The decades between the 1940s and the 1970s were the high-water mark of mass watchmaking. Factories in Switzerland, Japan, the United States, Germany, and the Soviet Union turned out mechanical watches by the tens of millions, competing on accuracy, durability, and price rather than prestige. A watch was equipment, bought to be worn daily and serviced for decades, and the engineering reflects that: robust movements, serviceable architecture, and case designs driven by use, whether the wearer was a diver, a railway worker, or someone who simply needed to be on time.

That world ended quickly. Seiko's Astron, the first production quartz wristwatch, appeared on Christmas Day 1969, and within a decade quartz had collapsed the price of accuracy. The Swiss industry lost roughly two-thirds of its workforce between 1970 and the mid-1980s, storied American factories closed, and thousands of brands disappeared or consolidated. That upheaval, now called the quartz crisis, is the dividing line of modern horology, and it is why watches from either side of it carry such distinct character: mechanical pieces from before, and the inventive early quartz and digital watches from just after.

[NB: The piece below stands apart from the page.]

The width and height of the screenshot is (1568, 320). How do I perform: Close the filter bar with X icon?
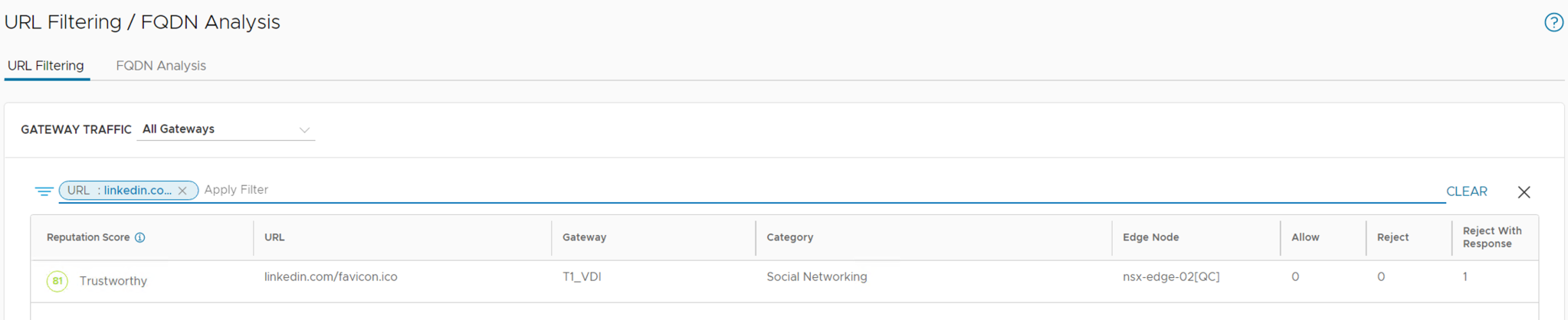[1524, 192]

For collectors this era is uniquely rewarding. The watches were made in volume, so honest examples still surface at fair prices, yet the craft that went into them is no longer economical to reproduce at those price points. Most mechanical movements of the period can be serviced indefinitely by a competent watchmaker, and early LCD and LED watches are artifacts of the first consumer electronics boom. The things to look for never change: original dials and hands, unpolished cases, and movements that have been maintained rather than merely survived.